* [BLOCO DE TEXTO]

┄┄┄┄┄┄┄┄┄┄┄┄┄┄┄┄┄┄┄┄

O presidente da Venezuela, Hugo Chávez, um dos mais influentes e controversos líderes da América Latina nas últimas décadas, morreu ontem em Caracas, aos 58 anos, após lutar por 21 meses contra um câncer.

"Vamos acompanhá-lo até sua última morada abraçando-nos como uma família", anunciou na tevê, às lágrimas, o vice Nicolás Maduro, que informou que a morte aconteceu às 16h25 (17h55 de Brasília).

O desaparecimento de Chávez, provocado por uma doença sobre a qual o governo jamais divulgou detalhes, abre um período de incertezas na Venezuela. Nova eleição presidencial deve ser convocada em 30 dias, segundo a Constituição.

Maduro, escolhido herdeiro político pelo esquerdista, deve ser o candidato governista. A notícia foi recebida com consternação por seus apoiadores, que, nas últimas duas semanas, acompanharam com orações e vigílias os escassos informes médicos a respeito do estado de Chávez, internado no Hospital Militar de Caracas desde o dia 18.

┄┄┄┄┄┄┄┄┄┄┄┄┄┄┄┄┄┄┄┄

* [INFORMAÇÕES FORNECIDAS]
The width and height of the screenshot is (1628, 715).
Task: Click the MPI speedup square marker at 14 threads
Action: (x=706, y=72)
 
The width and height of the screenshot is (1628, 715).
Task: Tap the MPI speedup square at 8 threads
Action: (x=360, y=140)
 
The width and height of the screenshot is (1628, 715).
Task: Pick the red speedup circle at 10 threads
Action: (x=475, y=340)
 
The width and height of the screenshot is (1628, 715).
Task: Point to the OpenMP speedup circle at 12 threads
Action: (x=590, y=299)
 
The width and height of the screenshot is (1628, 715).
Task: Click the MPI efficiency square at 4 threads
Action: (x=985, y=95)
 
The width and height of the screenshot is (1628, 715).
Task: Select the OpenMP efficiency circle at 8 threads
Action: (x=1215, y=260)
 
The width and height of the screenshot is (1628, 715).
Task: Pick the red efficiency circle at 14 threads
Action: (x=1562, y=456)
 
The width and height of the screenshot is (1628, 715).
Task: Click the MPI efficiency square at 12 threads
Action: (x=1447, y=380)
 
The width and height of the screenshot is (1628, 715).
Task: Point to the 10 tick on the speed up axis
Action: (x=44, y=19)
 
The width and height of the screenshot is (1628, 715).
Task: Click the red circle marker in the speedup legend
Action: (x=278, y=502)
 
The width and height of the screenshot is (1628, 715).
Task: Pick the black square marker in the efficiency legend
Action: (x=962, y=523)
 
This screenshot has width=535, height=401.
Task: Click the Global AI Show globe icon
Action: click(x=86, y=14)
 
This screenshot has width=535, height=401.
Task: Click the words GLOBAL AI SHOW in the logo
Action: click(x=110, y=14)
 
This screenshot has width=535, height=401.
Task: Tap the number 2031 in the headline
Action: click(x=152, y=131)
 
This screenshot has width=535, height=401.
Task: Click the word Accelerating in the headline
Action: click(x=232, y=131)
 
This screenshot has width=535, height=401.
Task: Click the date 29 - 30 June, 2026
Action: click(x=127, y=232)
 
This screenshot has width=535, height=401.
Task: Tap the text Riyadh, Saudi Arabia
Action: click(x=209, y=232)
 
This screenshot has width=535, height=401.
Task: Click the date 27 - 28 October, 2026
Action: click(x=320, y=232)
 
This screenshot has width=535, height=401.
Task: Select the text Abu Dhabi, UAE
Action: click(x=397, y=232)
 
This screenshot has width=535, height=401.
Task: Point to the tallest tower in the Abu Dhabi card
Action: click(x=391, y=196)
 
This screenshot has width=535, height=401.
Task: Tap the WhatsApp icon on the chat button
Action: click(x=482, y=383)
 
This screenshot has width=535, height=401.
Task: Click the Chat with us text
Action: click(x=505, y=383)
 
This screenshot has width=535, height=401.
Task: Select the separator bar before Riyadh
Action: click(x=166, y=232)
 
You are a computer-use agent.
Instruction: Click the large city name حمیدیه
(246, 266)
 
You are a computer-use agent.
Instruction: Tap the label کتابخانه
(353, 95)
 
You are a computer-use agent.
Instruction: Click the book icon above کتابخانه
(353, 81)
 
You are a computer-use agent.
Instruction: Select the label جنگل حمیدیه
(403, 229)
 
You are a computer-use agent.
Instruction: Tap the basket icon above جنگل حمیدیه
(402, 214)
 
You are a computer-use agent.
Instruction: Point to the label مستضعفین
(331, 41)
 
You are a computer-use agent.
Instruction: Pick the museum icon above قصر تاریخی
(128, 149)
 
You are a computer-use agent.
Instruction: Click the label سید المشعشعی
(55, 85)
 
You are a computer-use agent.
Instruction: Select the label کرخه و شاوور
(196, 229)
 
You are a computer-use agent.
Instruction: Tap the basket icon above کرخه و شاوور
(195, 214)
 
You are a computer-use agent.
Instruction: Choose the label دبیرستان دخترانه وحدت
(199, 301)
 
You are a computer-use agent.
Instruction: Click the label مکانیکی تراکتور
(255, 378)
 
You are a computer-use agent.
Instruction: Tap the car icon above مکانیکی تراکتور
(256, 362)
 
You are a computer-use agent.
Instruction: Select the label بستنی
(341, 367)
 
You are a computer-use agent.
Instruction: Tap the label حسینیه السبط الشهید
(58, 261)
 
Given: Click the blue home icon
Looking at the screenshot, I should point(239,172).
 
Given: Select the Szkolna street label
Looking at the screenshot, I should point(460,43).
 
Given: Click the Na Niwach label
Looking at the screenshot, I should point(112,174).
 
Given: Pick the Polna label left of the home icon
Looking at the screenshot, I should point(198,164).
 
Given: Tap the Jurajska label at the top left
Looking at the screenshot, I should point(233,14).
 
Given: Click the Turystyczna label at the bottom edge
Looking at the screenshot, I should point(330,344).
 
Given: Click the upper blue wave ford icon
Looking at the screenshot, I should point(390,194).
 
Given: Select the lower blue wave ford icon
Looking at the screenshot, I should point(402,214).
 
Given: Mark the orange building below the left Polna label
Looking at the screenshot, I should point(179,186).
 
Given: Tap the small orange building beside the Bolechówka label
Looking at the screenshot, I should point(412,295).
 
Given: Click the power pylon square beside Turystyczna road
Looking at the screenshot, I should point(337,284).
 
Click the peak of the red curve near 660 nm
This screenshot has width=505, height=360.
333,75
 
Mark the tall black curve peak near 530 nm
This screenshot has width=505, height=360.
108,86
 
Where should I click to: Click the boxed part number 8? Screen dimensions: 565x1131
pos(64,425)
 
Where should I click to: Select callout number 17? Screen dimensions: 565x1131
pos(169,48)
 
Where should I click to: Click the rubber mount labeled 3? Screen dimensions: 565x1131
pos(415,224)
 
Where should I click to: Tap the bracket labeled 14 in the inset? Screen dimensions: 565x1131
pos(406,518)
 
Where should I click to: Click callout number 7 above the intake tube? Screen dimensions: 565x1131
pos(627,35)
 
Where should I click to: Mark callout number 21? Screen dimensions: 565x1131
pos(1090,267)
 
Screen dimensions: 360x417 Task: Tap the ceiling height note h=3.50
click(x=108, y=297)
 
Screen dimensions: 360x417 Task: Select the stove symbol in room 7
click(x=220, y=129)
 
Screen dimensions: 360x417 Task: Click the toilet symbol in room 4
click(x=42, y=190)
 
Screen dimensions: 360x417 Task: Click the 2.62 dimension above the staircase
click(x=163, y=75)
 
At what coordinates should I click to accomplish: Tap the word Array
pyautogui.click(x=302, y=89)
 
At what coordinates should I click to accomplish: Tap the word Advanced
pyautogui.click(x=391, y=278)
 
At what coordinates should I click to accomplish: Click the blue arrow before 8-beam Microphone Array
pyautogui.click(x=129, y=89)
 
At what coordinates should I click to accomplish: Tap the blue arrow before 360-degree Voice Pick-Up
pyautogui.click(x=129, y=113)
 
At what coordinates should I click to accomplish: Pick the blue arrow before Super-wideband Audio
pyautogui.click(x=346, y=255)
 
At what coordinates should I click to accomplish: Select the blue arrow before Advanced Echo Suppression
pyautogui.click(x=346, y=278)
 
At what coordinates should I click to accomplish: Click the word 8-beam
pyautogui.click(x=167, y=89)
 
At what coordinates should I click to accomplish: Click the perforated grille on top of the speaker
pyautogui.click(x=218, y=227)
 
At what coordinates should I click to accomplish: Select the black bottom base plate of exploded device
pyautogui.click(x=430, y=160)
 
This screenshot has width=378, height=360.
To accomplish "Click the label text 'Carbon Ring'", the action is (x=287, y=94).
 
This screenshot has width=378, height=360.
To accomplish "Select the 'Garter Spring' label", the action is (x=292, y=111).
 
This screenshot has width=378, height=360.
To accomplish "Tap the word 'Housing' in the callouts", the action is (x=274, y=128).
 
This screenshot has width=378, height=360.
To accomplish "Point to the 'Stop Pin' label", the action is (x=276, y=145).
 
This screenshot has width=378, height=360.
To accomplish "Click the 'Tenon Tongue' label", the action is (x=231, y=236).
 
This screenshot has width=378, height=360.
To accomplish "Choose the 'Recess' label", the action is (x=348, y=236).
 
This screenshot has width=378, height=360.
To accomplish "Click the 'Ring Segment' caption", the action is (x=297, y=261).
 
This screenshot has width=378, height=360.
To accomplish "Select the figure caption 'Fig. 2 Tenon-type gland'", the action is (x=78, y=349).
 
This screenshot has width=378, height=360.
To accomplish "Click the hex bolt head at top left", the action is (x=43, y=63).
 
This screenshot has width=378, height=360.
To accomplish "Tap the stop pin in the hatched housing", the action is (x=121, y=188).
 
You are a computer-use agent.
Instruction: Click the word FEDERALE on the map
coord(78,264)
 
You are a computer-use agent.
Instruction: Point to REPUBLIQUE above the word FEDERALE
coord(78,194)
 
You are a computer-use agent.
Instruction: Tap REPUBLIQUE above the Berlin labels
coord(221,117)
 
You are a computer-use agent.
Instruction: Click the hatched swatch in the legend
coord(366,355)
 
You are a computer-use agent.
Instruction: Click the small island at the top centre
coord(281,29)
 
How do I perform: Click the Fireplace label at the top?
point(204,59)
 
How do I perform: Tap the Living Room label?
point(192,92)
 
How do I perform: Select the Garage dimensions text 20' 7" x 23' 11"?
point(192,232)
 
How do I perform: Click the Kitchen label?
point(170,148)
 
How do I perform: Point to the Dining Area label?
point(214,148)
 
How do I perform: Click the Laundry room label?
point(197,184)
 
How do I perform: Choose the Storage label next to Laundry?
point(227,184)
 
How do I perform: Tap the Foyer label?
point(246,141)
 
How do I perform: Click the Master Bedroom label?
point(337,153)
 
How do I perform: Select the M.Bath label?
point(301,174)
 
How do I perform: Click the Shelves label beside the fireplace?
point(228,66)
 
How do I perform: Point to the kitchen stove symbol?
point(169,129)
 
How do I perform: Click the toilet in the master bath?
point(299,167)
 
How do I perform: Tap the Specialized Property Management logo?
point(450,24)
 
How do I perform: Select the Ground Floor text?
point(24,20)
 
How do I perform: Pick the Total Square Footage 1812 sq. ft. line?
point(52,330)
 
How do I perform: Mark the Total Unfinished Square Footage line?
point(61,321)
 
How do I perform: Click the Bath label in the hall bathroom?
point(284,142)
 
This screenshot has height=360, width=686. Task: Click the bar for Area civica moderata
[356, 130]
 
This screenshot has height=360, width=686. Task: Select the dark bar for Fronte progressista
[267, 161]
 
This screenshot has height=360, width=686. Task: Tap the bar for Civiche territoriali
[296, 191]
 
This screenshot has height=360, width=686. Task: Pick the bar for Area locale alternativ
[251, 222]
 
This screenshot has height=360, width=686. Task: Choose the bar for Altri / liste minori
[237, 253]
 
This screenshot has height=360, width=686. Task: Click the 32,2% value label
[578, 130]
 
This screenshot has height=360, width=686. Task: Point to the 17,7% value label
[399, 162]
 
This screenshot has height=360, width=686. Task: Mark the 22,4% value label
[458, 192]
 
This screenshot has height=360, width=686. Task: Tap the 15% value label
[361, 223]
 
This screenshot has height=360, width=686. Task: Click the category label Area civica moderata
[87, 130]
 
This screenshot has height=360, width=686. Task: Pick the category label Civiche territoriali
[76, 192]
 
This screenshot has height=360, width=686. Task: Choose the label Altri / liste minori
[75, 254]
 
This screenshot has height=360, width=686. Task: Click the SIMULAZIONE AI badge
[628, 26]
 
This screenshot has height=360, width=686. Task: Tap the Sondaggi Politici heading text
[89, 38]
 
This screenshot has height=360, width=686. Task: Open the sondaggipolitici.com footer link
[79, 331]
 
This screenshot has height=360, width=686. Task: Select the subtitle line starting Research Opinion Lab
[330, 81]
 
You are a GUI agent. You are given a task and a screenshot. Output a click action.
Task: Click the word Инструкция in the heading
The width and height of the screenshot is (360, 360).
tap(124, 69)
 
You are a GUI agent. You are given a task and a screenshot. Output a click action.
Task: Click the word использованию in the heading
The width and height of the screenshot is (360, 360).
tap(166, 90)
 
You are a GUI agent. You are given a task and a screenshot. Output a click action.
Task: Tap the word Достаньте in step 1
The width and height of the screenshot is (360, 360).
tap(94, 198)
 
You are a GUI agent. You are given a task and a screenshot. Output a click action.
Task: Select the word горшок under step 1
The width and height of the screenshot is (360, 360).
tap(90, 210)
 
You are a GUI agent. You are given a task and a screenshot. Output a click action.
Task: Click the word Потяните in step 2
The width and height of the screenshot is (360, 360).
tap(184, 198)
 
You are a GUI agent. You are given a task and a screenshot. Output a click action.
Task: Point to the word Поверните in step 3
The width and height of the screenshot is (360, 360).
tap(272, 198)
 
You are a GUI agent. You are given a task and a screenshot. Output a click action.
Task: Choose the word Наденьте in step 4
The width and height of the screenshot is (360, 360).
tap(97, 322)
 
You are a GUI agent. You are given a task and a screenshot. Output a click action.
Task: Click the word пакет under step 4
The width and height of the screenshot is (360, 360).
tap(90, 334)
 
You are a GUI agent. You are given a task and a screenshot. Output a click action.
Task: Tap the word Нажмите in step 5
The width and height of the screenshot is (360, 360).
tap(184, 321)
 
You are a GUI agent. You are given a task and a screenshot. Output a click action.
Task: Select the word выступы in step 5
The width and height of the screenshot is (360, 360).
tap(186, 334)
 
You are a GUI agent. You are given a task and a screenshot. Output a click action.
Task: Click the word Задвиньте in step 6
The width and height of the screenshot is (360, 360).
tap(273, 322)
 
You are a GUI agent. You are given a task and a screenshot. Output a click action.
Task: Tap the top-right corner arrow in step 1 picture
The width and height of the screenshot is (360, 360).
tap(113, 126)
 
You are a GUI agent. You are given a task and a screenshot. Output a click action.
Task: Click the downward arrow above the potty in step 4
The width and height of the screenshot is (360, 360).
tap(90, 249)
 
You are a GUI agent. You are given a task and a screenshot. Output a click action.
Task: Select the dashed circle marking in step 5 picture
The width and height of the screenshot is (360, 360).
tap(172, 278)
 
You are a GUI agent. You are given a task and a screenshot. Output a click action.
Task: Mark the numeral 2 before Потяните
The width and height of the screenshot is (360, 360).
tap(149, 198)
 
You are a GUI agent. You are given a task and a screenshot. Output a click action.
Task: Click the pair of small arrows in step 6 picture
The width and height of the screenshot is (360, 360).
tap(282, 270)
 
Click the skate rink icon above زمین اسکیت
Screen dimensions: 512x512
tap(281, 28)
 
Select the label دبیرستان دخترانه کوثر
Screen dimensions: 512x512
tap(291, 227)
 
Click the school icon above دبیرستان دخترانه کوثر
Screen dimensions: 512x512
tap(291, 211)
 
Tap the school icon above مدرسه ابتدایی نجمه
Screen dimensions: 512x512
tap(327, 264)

┄┄┄┄┄┄┄┄┄┄┄┄┄┄┄┄┄┄┄┄

* [DETALHES DO PROBLEMA] Transcreva na íntegra o texto sobre a morte de Hugo Chávez, sem mudar nenhuma palavra nem sinal.

* [RESULTADO DO EXERCÍCIO]
O presidente da Venezuela, Hugo Chávez, um dos mais influentes e controversos líderes da América Latina nas últimas décadas, morreu ontem em Caracas, aos 58 anos, após lutar por 21 meses contra um câncer.

"Vamos acompanhá-lo até sua última morada abraçando-nos como uma família", anunciou na tevê, às lágrimas, o vice Nicolás Maduro, que informou que a morte aconteceu às 16h25 (17h55 de Brasília).

O desaparecimento de Chávez, provocado por uma doença sobre a qual o governo jamais divulgou detalhes, abre um período de incertezas na Venezuela. Nova eleição presidencial deve ser convocada em 30 dias, segundo a Constituição.

Maduro, escolhido herdeiro político pelo esquerdista, deve ser o candidato governista. A notícia foi recebida com consternação por seus apoiadores, que, nas últimas duas semanas, acompanharam com orações e vigílias os escassos informes médicos a respeito do estado de Chávez, internado no Hospital Militar de Caracas desde o dia 18.